Creating your own blog using github pages, jekyll and travis
Github offers at the time of writing three different types of pages: for users, organizations and projects. For the users and organizations the master
branch is going to be used to deploy as static web page. For projects, means in a repository which is not called username.github.io
, a subpath of the user pages would be created username.github.io/projectname
.
Hence this post is going to discuss the a simple workflow using Github’s user pages, jekyll as blog and pseudo dynamic page, travis as our continuous integration solution for deployment purposes.
Github
First setup a new user page on Github using for example the page generator or simply setting up a new repository called username.github.io
. Github will automatically create a new master
branch which is used for deploying the content to the web server. In our case, we need to have a separate branch for our blog which is setup using jekyll. Therefore create a new branch e.g. called develop
as follow
# Creates our branch, without any parents (it's an orphan!)

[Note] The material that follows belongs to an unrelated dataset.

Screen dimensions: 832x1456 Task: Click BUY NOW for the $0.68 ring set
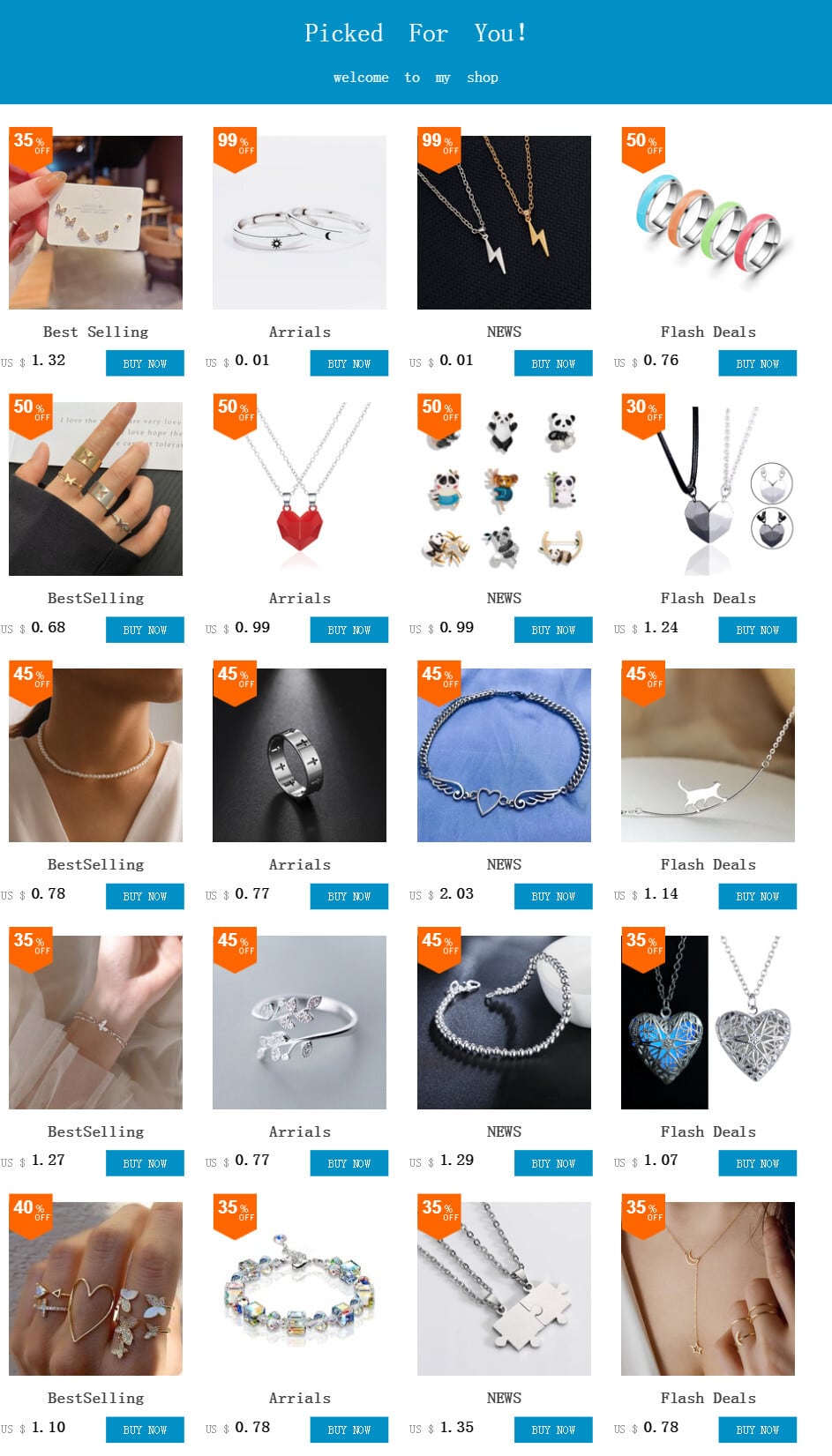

git checkout --orphan develop
# Remove all files from the old working tree
git rm -rf .
echo "My GitHub Page" > index.html
git add index.html
git commit -a -m "First pages commit"
git push origin develop
Now we are ready to add our jekyll page to this develop
branch.
Jekyll
Now that we have a master
and develop
branch, former for the jekyll compilation and later for your source, we can setup our blog. As described in the jekyll documentation we need to have at least a _layouts
directory for the templates that wrap posts, a _posts
for dynamic content and the rest of html and other files for you layout.
In addition we need to setup a _config.yml
file to tell jekyll the compilation options. A example could look like the following:
destination: ./_site
lsi: true
pygments: true
markdown: rdiscount
permalink: date
rdiscount:
extensions: [smart]
exclude: ['Gemfile', 'Gemfile.lock', 'Rakefile', 'README.md', 'update-gh-pages.sh']
Travis CI
Travis is used to automatically deploy the develop
branch and push the result of the jekyll build
output to the master
branch which the would be published to the Github pages.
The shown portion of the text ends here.